◆ Work item:
Return, exactly and in full, the lines of the records below starting at the one with "Toggle sort arrow on Дата и время header" and ending at the one with "The image size", and no other lines.

◆ Dataset entries:
********

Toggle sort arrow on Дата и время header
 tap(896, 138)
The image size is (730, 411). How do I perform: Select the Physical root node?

********

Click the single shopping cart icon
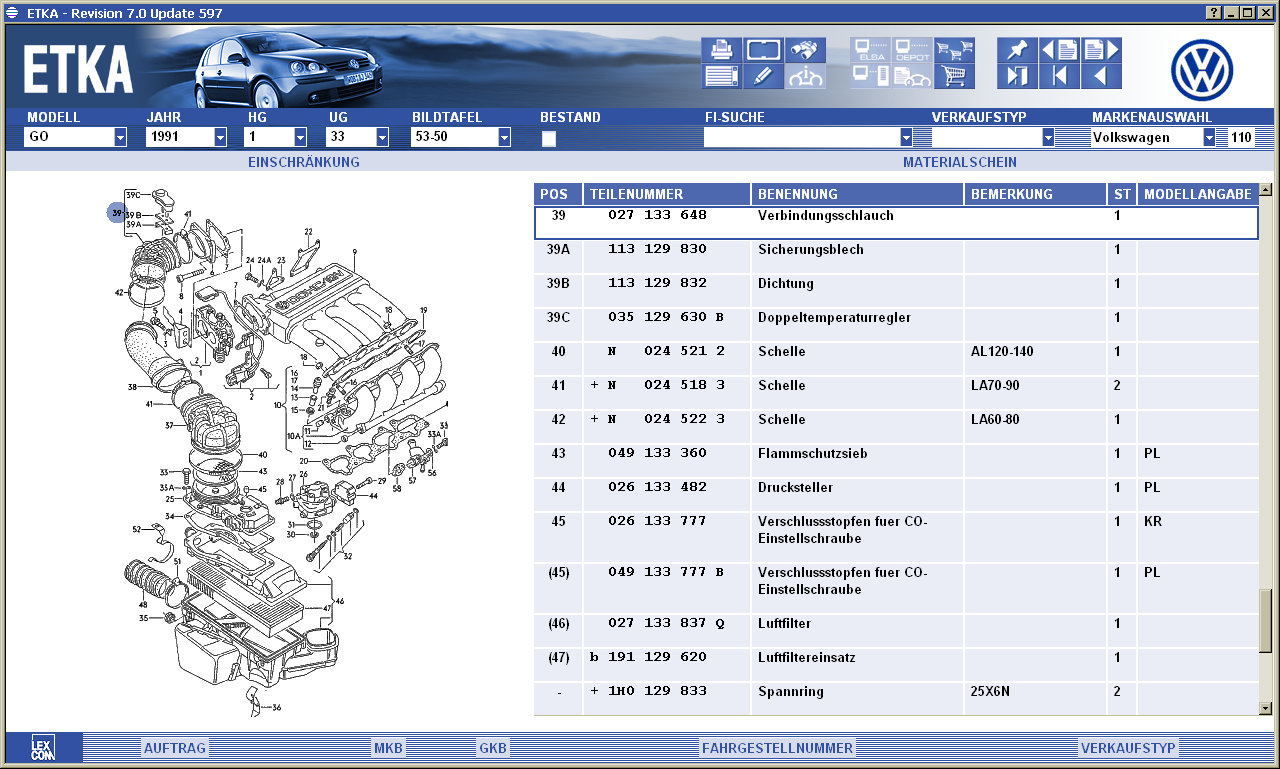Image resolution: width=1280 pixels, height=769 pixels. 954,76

********

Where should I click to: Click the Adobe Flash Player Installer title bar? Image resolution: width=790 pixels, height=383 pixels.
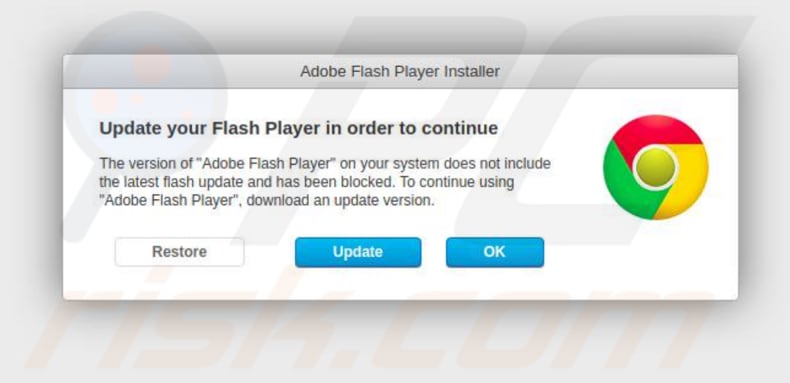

********

◆ Response below:
Toggle sort arrow on Дата и время header
 tap(896, 138)
The image size is (730, 411). How do I perform: Select the Physical root node?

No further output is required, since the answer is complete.